8118017014_7876d1f0cb_oDışarıda top koşturan çocukların çığlıklarını duyarken evde kitap okumak… Zor değildi eğer o kitabı çocuk kendi isteğiyle eline almışsa. Kitaptan yükselen sesler bütün dış sesleri perdelerdi ve sayfalar da perdelerdi gerçek dünyanın pencerelerinde. Bir de siyah beyaz televizyonlar vardı evlerin başköşelerinde. Sınırlı yayın saatlerinden dolayı üzerine dantel koyup kaldırmanın ev halkına eziyet gelmediği yıllar. En çok bir adet siyah beyaz bir çizgi film, kitabını okuyan bir çocuğun en çok yarım saat aklını çelebiliyordu.

Çizgi filmlerin hayal gücüne yer bırakmayan hikâyelerine karşın, kitap okuyan bir çocuk, elindeki senaryoyu istediği rejiyle sahneye koyar ve yine kendisi seyreder. Öğrenme, gelişme, zenginleşme kaygısı duymadan sadece eğlence için okunan kitaptır en iyi dost. Diğerleri dost filan değildir, zoraki arkadaşlık ilişkisinde oldukların gibidir farklı kaygılarla okunan kitaplar. İşin kötüsü eğlence için okunan kitap kadar da etkileri kalıcı olmaz, faydaları geçicidir. Zenginleşmeyi, nihayetinde zevkle ve merakla okunan kitap sağlar.

O yıllarda anne babalar çok zorlanmıyorlardı çocuklarına okuma alışkanlığını vermede. Zaten eğlence için bulunabilen alternatifler arasında en cazip olan belki de kitap, dergi vs. okumaktı. Küçük bir yönlendirmeyle çocuk doğal eğlence mecrasını buluyordu. Bugünse işler, anne babalar için biraz daha zorlaşmış durumda. Bilgisayarın ve türevlerinin etkisi altındaki çocuğu bu etkiden kurtarmak, profesyonel yaklaşıma sahip anne babalar gerektiriyor. Televizyon ise eskiye nazaran çeşitliliği ve albenisi ile her yaştan insanı kitaplardan uzak tutabilme becerisine sahip.

Bu yazıda çocuklarınıza kitap okutabilmek için sihirli çözümler umuyorsunuz değil mi bu bilinenlerin sıralanmasından sonra? Herkese uyan tuhafiye bir çözümü yok bu işin ne yazık ki. Başarabilenler için, çocukların elinde en cazip eğlence aracı olarak kitapların bırakılması bir çözüm olabilir ancak. Ama bu çözümü kim kolayca uygulayabilir ki?
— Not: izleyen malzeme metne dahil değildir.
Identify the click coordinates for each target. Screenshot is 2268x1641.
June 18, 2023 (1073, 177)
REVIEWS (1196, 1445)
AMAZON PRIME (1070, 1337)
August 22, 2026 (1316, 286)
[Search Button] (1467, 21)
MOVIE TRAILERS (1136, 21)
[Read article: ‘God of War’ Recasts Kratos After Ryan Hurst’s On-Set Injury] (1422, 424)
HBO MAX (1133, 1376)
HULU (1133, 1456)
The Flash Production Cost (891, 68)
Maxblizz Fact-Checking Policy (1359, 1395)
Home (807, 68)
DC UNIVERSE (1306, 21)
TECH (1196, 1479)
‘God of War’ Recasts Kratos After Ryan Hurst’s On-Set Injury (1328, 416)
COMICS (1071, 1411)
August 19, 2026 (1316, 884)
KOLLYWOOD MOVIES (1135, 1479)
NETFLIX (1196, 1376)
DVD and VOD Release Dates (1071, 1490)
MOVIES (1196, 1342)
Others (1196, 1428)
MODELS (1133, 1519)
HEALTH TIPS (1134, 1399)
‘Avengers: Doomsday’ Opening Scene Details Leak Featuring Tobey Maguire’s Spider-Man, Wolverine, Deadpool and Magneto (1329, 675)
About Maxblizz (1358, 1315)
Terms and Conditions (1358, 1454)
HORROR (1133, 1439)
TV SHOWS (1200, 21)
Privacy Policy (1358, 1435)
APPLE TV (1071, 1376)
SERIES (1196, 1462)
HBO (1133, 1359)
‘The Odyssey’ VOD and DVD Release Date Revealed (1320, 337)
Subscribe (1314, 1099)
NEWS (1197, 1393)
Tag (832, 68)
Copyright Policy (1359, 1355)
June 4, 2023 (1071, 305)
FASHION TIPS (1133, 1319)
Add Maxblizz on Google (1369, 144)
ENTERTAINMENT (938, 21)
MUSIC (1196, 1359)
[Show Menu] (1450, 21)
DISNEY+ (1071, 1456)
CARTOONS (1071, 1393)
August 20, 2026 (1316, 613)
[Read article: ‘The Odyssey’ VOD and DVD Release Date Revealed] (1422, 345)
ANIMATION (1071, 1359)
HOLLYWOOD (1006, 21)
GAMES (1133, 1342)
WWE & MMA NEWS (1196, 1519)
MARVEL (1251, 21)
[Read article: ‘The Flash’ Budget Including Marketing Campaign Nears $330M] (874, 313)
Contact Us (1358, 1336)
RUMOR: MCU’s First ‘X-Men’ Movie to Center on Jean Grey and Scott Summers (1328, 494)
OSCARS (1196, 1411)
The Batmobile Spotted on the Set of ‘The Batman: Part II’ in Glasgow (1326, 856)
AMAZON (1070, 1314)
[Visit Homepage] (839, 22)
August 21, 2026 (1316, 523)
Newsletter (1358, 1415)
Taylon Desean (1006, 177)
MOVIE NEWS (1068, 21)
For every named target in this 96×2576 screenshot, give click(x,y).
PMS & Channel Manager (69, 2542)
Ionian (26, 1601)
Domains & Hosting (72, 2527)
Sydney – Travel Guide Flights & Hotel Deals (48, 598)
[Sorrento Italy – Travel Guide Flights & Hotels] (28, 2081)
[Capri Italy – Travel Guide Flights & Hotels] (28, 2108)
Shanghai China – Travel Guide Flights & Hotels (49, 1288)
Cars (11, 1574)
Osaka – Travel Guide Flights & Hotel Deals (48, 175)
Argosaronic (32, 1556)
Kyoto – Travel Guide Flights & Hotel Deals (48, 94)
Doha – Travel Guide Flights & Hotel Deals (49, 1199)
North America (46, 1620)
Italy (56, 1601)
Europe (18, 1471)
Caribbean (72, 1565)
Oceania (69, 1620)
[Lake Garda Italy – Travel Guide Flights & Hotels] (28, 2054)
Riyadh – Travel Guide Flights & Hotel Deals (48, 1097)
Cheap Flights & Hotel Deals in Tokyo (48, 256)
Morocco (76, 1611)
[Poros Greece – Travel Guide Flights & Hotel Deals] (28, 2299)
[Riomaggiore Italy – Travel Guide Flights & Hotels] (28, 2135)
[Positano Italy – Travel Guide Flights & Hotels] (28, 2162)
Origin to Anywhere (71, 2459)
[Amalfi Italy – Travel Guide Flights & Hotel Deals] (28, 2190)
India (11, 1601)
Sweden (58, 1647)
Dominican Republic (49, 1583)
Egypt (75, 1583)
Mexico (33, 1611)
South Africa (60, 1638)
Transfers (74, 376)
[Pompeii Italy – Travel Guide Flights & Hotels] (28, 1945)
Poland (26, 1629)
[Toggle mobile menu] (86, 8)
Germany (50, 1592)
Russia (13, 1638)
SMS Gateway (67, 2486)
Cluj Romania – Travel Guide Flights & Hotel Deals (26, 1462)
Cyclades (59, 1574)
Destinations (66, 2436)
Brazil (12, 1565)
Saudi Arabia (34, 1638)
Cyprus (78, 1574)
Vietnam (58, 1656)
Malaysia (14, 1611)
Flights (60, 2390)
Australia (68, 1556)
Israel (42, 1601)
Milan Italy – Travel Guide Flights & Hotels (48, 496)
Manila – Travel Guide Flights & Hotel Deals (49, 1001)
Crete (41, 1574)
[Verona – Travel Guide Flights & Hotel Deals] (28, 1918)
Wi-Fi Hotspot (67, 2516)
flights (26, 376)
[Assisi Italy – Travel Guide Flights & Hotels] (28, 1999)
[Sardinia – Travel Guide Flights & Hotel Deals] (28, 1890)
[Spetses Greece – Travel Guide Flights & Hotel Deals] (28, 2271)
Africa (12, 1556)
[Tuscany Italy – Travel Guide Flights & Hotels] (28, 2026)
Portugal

Çocuğun ebeveynlerine gardiyan gözüyle bakmaya başlaması da cabası… Çocuk diğer çeldiricileri keşfetmeden önce kitapla tanışırsa kitapla güzel bir birlikteliğe yelken açar. Çocuk neyden hoşlanıyorsa ona ait kitaplar ve dergiler okumalı ki kitapları kendi dünyasından öğeler olarak kabul edebilsin.

Okumayı sevmede çoğu kez önemi yadsınan bir faktör daha var: Okuma hayatının başlangıcında “çocuk klasikleri” olarak adlandırılan eserlerin okunması. Klasiklerin diğer kitap türlerinden önce okunması, okuryazar olmaktan öte, “edebî okur-anlar” olarak kitap okumaya başlanmasını sağlar; ya da klasiklerin diğer kitaplardan farklı kategoride değerlendirilmesi bundandır en azından. Klasikleri okumadan diğer kitapların okunması, astarsız duvara sürülen boya gibi geçici fayda sağlıyor çoğu okurda. Niteliksiz eserler, okumayı sevdirmekten çok, okumaktan soğutacağından, çocuğun ilgisi olan konuda ve edebi yeterlikte eserlerin araştırılması, ebeveynlerin önem vermesi gereken bir konu olarak karşımıza çıkıyor. Bu eserler de genellikle çocuk klasikleri veya kantarın topuzu kaçırılmadan çocuklar için uygun dille kısaltılmış diğer klasik eserler olabilmekte. 2300 sayfalık Sefiller’i 80 sayfada özetleyebilen eserlerden çocuklarımızı uzak tutmamız gerektiği de hatırdan çıkarılmamalı. Bırakınız çocuğunuz 2300 sayfayı okuyabilecek hazır bulunuşluğa gelsin, sonra okusun Sefiller’i. Türk ve Dünya klasiklerini okumadan geçirilmiş bir çocukluk döneminin üzerine yetişkinlikte okunacak eserlerin, beyin tarafından emiliminin gerçekten çok zayıf olduğuna sıkça şahit olmuşumdur. Hatta bu gibilerin bırakın “okur”u, “yazar” oldukları dahi vakidir.

Okuma alışkanlığının kazanılmasıyla çocuğunuz artık çok okuduğundan dolayı azar işitmemek için gece yorganın altında bir pil ve ampulle yaptığı el feneriyle kitap okumaya çalışan birisi haline dönüşebilir. Veya bu çocuk artık yemek yerken bile kitap okuduğu için salça lekeleriyle dolu kitaplara sahip olabilir; ansiklopedilerinin sırtındaki yaldızlı yazılar sürekli ele almaktan dolayı silinebilir. Olur mu olur… Ben en azından böyle bir çocuk tanımıştım…

Çocuklarımızın içselleştirme veriminin en yüksek olduğu dönemlerini okuyarak geçirebilmesi dileğiyle…

Yazan: Ali

GakNot: Yazıda adı geçen Victor Hugo‘nun “Sefiller” adlı eserinin 80’den fazla Türkçe basımını tespit edebildik. Fazlası vardır azı yoktur. Bunlardan en az 30 kadarı da çocuk kitapları kategorisindeydi. Hangisi nasıl çevrildi, kim çevirdi, çocuk kitapları kategorisinde olanları kim nasıl kısalttı bilemiyoruz. Daha önce “Don Kişot” çevirileri ile ilgili olarak Metis Çeviri dergisinde yayınlanan bir incelemeyi hatırladığımızda durumun iç açıcı olmadığını tahmin edebiliyoruz. Özellikle telifi kalkmış kitaplar söz konusu olduğunda seçim yaparken dikkatli olmak gerektiğini hatırlıyoruz.